- **Description of the task**
Every entry must be repeated exactly in the answer.

---------------

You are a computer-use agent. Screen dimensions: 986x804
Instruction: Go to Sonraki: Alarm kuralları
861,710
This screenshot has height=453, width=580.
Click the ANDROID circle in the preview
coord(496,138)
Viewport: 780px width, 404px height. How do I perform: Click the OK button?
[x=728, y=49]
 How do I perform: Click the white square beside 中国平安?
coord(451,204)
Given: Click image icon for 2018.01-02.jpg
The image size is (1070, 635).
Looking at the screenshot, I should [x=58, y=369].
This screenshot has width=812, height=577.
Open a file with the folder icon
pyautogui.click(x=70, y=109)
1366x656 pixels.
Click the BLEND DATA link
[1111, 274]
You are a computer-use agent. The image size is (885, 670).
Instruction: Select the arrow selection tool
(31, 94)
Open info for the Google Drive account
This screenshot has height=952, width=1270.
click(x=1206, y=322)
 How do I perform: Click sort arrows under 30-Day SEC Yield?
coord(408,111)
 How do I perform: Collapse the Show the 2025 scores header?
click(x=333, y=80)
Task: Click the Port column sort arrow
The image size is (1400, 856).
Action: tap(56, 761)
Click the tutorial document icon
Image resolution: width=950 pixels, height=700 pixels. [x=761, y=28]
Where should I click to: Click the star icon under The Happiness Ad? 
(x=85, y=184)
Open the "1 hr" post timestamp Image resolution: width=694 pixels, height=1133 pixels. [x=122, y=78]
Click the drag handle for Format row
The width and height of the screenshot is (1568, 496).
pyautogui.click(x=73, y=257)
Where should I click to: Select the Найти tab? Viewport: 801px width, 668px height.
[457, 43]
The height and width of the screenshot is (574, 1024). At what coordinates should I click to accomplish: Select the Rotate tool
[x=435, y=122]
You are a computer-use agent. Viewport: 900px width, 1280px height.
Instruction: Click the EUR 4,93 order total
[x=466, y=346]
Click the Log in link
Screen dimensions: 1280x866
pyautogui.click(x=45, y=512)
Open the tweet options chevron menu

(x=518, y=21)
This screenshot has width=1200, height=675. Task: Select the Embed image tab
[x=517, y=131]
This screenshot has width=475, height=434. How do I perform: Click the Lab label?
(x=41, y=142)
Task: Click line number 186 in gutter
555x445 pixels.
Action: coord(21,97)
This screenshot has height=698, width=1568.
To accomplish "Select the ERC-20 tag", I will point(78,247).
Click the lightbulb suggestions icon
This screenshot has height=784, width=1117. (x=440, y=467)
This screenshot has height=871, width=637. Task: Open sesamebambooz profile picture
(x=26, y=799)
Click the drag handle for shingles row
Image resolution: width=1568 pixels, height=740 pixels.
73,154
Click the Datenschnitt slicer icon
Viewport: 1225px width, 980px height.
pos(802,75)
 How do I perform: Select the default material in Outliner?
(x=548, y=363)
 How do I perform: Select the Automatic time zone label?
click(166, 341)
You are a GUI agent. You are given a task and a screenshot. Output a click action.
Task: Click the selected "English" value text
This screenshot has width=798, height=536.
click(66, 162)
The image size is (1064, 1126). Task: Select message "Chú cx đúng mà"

---------------

- **Result below**
You are a computer-use agent. Screen dimensions: 986x804
Instruction: Go to Sonraki: Alarm kuralları
861,710
This screenshot has height=453, width=580.
Click the ANDROID circle in the preview
coord(496,138)
Viewport: 780px width, 404px height. How do I perform: Click the OK button?
[x=728, y=49]
 How do I perform: Click the white square beside 中国平安?
coord(451,204)
Given: Click image icon for 2018.01-02.jpg
The image size is (1070, 635).
Looking at the screenshot, I should [x=58, y=369].
This screenshot has width=812, height=577.
Open a file with the folder icon
pyautogui.click(x=70, y=109)
1366x656 pixels.
Click the BLEND DATA link
[1111, 274]
You are a computer-use agent. The image size is (885, 670).
Instruction: Select the arrow selection tool
(31, 94)
Open info for the Google Drive account
This screenshot has height=952, width=1270.
click(x=1206, y=322)
 How do I perform: Click sort arrows under 30-Day SEC Yield?
coord(408,111)
 How do I perform: Collapse the Show the 2025 scores header?
click(x=333, y=80)
Task: Click the Port column sort arrow
The image size is (1400, 856).
Action: tap(56, 761)
Click the tutorial document icon
Image resolution: width=950 pixels, height=700 pixels. [x=761, y=28]
Where should I click to: Click the star icon under The Happiness Ad? 
(x=85, y=184)
Open the "1 hr" post timestamp Image resolution: width=694 pixels, height=1133 pixels. [x=122, y=78]
Click the drag handle for Format row
The width and height of the screenshot is (1568, 496).
pyautogui.click(x=73, y=257)
Where should I click to: Select the Найти tab? Viewport: 801px width, 668px height.
[457, 43]
The height and width of the screenshot is (574, 1024). At what coordinates should I click to accomplish: Select the Rotate tool
[x=435, y=122]
You are a computer-use agent. Viewport: 900px width, 1280px height.
Instruction: Click the EUR 4,93 order total
[x=466, y=346]
Click the Log in link
Screen dimensions: 1280x866
pyautogui.click(x=45, y=512)
Open the tweet options chevron menu

(x=518, y=21)
This screenshot has width=1200, height=675. Task: Select the Embed image tab
[x=517, y=131]
This screenshot has width=475, height=434. How do I perform: Click the Lab label?
(x=41, y=142)
Task: Click line number 186 in gutter
555x445 pixels.
Action: coord(21,97)
This screenshot has height=698, width=1568.
To accomplish "Select the ERC-20 tag", I will point(78,247).
Click the lightbulb suggestions icon
This screenshot has height=784, width=1117. (x=440, y=467)
This screenshot has height=871, width=637. Task: Open sesamebambooz profile picture
(x=26, y=799)
Click the drag handle for shingles row
Image resolution: width=1568 pixels, height=740 pixels.
73,154
Click the Datenschnitt slicer icon
Viewport: 1225px width, 980px height.
pos(802,75)
 How do I perform: Select the default material in Outliner?
(x=548, y=363)
 How do I perform: Select the Automatic time zone label?
click(166, 341)
You are a GUI agent. You are given a task and a screenshot. Output a click action.
Task: Click the selected "English" value text
This screenshot has width=798, height=536.
click(66, 162)
The image size is (1064, 1126). Task: Select message "Chú cx đúng mà"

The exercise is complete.